Roma, 15 dicembre 2015 – Probabilmente servirà, in futuro, a curare cani e gatti con problemi alla bocca. Sicuramente avrà possibilità di sviluppo lungo il percorso per rendere  i nostri pet sempre più immuni da malattie. Certo è che si tratta di un’indagine singolare: i cani e i gatti – hanno accertato gli scienziati – bevono in modo diverso e sempre diversamente usano la lingua per tirare su l’acqua dalla ciotola. Si tratta di movimenti specifici che, per quanto alla vista possano apparire simili, in realtà sono quantomai diversi tra loro. Differisce, dicono sempre gli scienziati, il modo di raccogliere l’acqua per poi mandarla in gola. E non è solo questione di delicatezza (per i gatti) e irruenza (per i cani).   Non a caso i risultati di questo studio sono finiti tra quelli da IgNobel, ossia il premio che  viene assegnato annualmente a dieci ricercatori autori di ricerche “strane, divertenti, e perfino assurde”. Lavori improbabili che “fanno ridere ma  danno anche da pensare”. E, infatti, spesso i risultati di queste ricerche “alternative” vengono pubblicati anche su riviste scientifiche autorevoli.

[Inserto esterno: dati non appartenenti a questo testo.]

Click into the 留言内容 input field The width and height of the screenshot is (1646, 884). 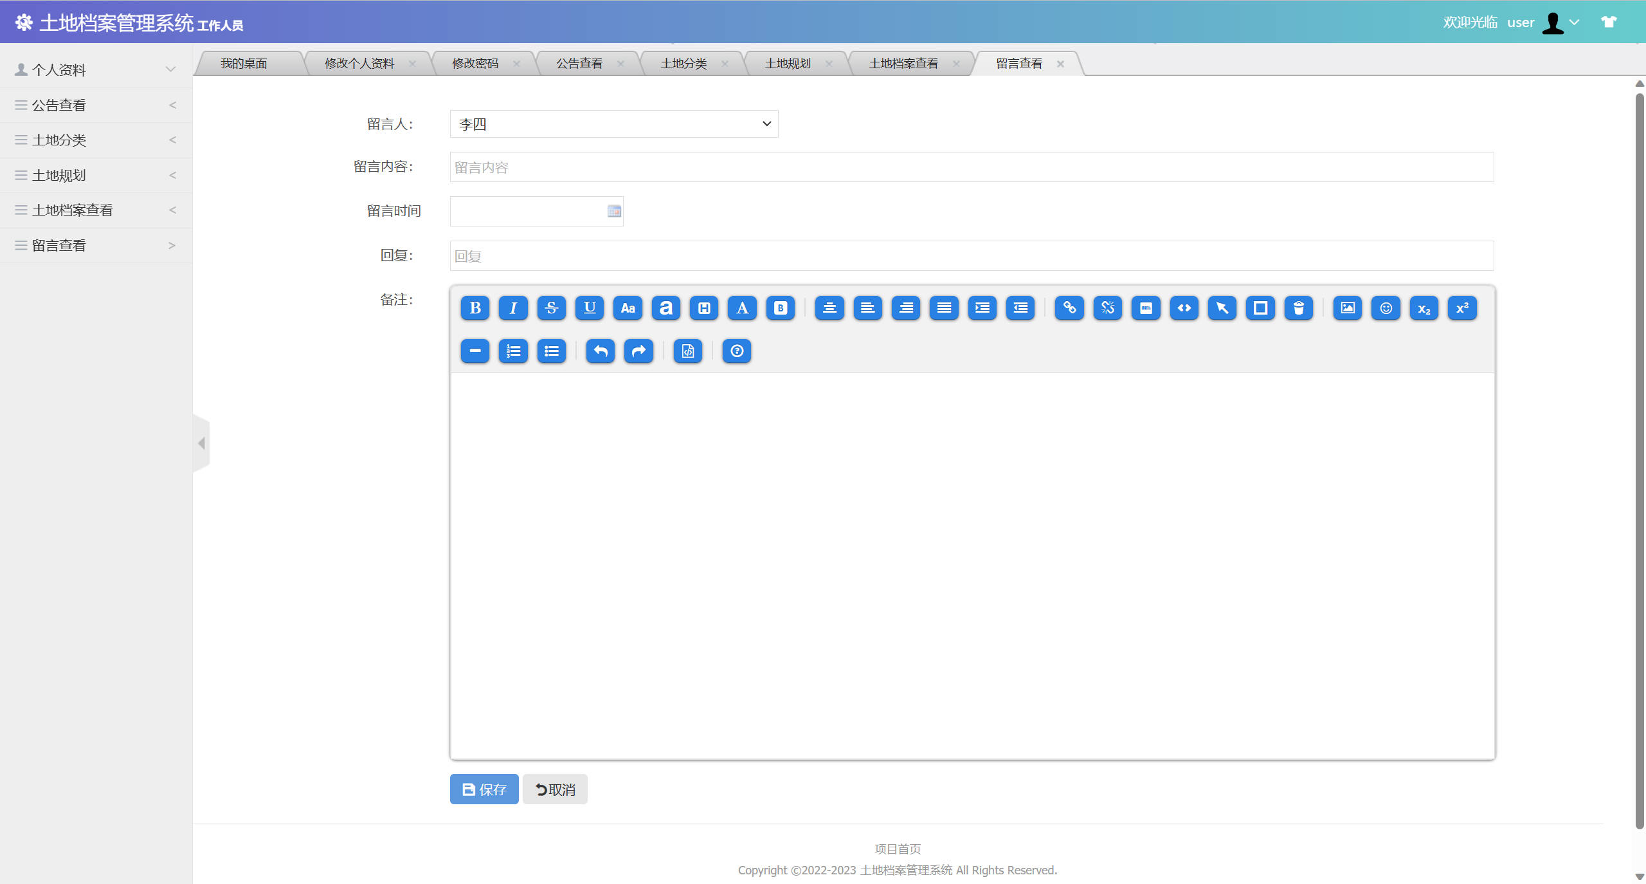pos(971,167)
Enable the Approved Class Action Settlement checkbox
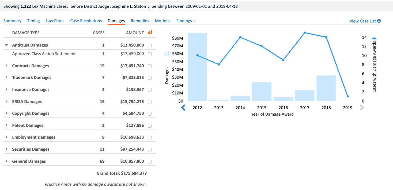The height and width of the screenshot is (190, 393). (x=150, y=54)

Per tornare a cani, gatti e al modo di bere, lo studio è stato condotto dagli ingegneri del Virginia Tech College ed è stato pubblicato sulla rivista dell’Accademia americana delle scienze (Pnas). Grazie a macchine macchine fotografiche ultra veloci e con l’impiego di simulatori, i ricercatori hanno messo sotto esame 19 cani di razze e taglie differenti per analizzare e ricostruire la meccanica con cui muovono la lingua per bere l’acqua. Ultimati i rilievi, le misurazioni, che tenevano conto della velocità della leccata e della quantità di liquido prelevato, sono state confrontate con quelle ottenute in un altro studio analogo portato a termine sui gatti. «I gatti vengono considerati in genere più precisi e ordinati, mentre i cani vengono visti come più disordinati», spiega il ricercatore Sean Gart, esperto di meccanica e ingegneria biomedicale. «In realtà – precisa – i cani hanno la necessità di accelerare di più la loro lingua per sfruttare le dinamiche della colonna d’acqua». 

Seppure cani e gatti abbiano, in comune, la caratteristica di dover muovere la lingua per bere perché non provvisti di guance in grado di consentire la suzione dei liquidi, il modo che hanno escogitato per ovviare all’incoveniente è diverso. Entrambi devono sfruttare l’inerzia dell’acqua però i cani immergono la lingua e la ritraggono più velocemente, piegandola in modo da formare una sorta di “cucchiaio” in grado di raccogliere più liquido e facilitare la risalita della colonna d’acqua. I gatti, invece, toccano delicatamente la superficie dell’acqua con la lingua senza immergerla: quando la riportano nella bocca, il liquido aderisce alla parte superiore formando un’elegante colonna d’acqua. 

Questo dicono gli scienziati. E, nella speranza che il risultato di questa ricerca serva ad aiutare qualche animale con problemi alla lingua, le riviste scientifiche ne hanno dato notizia. Anche se, impressione personale, bastava guardare un cane bere e un gatto fare altrettanto per arrivare alla matematica certezza che i due lo facessero in modo diverso.